Texas politics takes center stage tomorrow with our guest lecturer, State Rep. Mark Strama (D-Austin). The new House Speaker, Joe Strauss (R-San Antonio), is perceived as more moderate and amenable to increased environmental regulation than his predecessor, and this has sparked the filing of a number of bills regarding climate change, as noted in this recent article in the Austin American-Statesman:
Although Sen. Ellis' bill requiring the state to emit no more greenhouse gases in 2023 than in 1990 is unlikely to even reach the floor of the GOP-controlled Senate, the fact that it has been offered by this well-known Senator, that much of the Legislature appears to be moving in a direction at least more hospitable to it, and that similar bills have been passed into law by states like California I think warrants some response.
While the goal is worthy, I believe the timing, opacity, and seemingly arbitrary nature of the bill make this a poor option. As we all know, the nation is mired in a severe recession right now, and some of Texas' largest industries are the oil, gas, and chemical industries, which by their nature emit greenhouse gases. Legislation cracking down on or even bringing increased uncertainty upon these industries at this point in time would impact jobs and tax revenues in our state at a time when we can least afford it. As Sen. Averitt notes, coordinated action at the federal level is preferable to this alternative, since these industries can just move to another state, taking their jobs and tax payments with them, if faced with uniquely harsh regulations in Texas.
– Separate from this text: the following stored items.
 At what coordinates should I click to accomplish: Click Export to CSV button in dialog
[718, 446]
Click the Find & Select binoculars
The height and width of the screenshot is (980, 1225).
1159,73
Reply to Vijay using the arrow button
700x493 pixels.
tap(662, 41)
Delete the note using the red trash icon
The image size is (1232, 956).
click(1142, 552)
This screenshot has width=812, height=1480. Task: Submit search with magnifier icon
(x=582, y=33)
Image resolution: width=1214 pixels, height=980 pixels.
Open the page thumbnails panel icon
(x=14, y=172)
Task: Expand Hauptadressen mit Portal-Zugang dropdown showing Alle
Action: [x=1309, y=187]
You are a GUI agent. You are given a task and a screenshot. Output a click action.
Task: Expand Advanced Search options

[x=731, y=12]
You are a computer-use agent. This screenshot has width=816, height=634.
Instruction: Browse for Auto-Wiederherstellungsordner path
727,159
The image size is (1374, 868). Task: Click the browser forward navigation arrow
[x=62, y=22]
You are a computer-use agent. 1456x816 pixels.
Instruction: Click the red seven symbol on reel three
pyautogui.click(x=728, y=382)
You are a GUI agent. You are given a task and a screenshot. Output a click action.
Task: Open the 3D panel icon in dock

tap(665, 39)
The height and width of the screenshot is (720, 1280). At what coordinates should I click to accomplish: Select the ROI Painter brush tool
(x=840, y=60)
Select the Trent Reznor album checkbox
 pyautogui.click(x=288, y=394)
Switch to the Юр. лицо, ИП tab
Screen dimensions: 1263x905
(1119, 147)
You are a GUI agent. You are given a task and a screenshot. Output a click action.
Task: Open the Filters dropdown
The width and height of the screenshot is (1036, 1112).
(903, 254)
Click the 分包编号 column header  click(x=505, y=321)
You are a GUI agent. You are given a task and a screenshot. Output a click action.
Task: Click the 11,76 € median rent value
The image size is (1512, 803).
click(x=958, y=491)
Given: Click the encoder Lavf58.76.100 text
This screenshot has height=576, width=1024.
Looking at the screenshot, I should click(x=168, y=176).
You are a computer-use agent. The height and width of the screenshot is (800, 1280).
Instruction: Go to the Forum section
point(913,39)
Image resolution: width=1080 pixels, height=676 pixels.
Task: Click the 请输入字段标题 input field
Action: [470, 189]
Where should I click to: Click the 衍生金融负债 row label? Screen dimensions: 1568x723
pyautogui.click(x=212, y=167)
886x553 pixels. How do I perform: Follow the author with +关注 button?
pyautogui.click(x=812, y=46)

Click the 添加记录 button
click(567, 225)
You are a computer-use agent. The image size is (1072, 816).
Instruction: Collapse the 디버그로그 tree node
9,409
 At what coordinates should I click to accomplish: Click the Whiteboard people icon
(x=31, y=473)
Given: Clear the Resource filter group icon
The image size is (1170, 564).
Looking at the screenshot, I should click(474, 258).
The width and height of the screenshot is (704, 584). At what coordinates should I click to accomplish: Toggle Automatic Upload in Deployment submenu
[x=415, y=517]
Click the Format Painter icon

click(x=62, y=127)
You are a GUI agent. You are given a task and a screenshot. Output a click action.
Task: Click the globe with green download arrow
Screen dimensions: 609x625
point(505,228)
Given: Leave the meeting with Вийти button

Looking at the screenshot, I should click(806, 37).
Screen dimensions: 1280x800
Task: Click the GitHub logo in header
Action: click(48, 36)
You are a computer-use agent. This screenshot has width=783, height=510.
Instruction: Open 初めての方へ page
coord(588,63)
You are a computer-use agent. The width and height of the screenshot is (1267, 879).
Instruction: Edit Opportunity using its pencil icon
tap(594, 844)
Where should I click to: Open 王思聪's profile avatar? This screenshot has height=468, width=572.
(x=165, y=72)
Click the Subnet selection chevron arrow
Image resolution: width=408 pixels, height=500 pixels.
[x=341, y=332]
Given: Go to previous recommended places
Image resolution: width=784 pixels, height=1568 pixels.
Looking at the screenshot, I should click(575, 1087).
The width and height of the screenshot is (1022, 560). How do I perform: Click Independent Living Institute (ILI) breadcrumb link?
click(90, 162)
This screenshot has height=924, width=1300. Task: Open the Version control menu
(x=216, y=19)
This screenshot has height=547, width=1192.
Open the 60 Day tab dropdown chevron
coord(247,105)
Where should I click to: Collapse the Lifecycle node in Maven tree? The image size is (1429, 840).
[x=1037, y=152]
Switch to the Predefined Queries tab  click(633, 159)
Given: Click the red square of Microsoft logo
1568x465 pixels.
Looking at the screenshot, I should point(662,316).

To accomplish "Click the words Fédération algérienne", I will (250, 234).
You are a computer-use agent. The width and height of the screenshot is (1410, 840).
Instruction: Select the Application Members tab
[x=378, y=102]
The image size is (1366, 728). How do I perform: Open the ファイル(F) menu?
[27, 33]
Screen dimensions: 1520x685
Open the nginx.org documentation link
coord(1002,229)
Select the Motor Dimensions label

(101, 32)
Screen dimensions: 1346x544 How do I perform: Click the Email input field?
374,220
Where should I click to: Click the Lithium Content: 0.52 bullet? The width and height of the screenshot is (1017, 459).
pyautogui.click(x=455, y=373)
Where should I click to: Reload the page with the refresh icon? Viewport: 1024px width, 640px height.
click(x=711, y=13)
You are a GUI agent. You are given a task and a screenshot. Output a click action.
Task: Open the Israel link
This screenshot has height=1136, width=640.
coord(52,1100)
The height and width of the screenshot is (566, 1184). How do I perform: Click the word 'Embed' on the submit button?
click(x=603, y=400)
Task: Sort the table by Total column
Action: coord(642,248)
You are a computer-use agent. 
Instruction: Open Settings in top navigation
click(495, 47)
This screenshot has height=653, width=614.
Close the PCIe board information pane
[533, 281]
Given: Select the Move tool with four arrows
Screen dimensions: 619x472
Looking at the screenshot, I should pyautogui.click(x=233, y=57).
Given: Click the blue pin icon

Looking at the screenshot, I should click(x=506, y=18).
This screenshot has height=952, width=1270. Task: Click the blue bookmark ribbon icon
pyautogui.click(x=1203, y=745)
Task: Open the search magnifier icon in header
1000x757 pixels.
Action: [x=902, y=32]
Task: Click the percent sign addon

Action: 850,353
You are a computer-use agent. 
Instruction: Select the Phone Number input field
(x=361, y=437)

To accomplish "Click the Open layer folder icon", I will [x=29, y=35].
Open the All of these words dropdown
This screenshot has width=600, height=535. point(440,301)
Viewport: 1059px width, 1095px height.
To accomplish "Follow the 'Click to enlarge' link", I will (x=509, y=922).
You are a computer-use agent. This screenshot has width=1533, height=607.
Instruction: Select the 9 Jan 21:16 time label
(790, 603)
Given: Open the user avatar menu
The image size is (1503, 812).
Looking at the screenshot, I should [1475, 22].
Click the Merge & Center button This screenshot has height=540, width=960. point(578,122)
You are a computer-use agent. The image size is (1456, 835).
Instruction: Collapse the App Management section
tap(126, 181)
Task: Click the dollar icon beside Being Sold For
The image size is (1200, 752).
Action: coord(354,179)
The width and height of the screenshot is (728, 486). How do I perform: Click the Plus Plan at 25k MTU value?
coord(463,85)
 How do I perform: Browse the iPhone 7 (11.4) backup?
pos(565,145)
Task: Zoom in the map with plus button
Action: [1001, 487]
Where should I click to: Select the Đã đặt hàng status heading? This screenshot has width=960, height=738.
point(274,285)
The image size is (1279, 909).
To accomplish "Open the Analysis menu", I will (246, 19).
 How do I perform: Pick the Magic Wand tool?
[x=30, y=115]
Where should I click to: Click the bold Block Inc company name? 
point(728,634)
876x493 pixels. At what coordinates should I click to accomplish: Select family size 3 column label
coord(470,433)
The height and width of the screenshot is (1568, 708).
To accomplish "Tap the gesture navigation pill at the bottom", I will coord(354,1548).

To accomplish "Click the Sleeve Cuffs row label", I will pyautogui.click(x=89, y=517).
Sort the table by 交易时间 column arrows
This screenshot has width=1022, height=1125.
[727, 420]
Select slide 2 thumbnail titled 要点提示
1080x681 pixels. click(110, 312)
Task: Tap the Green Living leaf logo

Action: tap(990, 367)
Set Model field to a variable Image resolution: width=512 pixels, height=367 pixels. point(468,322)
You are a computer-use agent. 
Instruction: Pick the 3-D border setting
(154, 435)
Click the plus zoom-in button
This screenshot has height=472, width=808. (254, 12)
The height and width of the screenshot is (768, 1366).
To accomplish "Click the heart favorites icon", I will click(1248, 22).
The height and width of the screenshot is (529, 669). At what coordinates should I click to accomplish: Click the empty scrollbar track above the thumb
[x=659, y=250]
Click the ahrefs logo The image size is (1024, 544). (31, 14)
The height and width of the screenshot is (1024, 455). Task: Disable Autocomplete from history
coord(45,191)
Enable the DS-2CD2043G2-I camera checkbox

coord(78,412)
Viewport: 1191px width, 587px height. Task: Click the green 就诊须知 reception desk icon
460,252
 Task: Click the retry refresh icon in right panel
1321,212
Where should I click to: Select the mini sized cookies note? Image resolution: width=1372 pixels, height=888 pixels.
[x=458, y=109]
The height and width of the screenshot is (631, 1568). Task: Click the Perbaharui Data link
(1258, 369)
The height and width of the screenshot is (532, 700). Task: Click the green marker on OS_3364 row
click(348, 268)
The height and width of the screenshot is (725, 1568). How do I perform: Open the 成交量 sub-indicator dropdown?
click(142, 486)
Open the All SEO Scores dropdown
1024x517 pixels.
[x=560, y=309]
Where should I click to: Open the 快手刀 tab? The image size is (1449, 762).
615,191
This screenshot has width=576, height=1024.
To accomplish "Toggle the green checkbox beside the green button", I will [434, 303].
The bill itself also seems fairly arbitrary - what's so magical about the years 1990 and 2023? Also, how is it going to be enforced, and what industries or groups will this burden fall on? Will motorists convert to electric cars that are powered by coal plants, or perhaps will our open spaces be filled with wind and solar farms while drivers continue to drive as they have? Would the Legislature, easily swayed by political motives, be empowered to decide on whose shoulders this burden will fall, or would unelected, unaccountable (though politically insulated) bureaucrats hidden in a basement away from the lobbyists and the citizens of Texas make these decisions? Most importantly, would there be any sort of ongoing cost/benefit analysis on how beneficial the results yielded by this ongoing effort are, or will the directives be strictly mandatory, no matter if reducing CO2 emissions the last 1% costs $100 or $100 billion?
While setting grand targets and pledging to meet them makes for great sound bites, the failure of almost all Kyoto signatories to live up to their pledges provides a useful lesson on the advantages of small, focused, and measurable advances versus willing the accomplishment of massive feats. When William Bratton took over as police chief in an out of control New York City in the early 1990s, he focused the NYPD not on reducing crime city-wide, which was widely regarded as hopelessly entrenched, but for each precinct to focus on cleaning up their precinct block by block. As gains were made on the individual unit level, the crime rate for the entire city plummeted. Similarly, a detailed, market-oriented, adjustable program focused on incremental improvement would likely provide deeper emissions cuts with more responsiveness to public needs than simple decrees like Sen. Ellis' bill.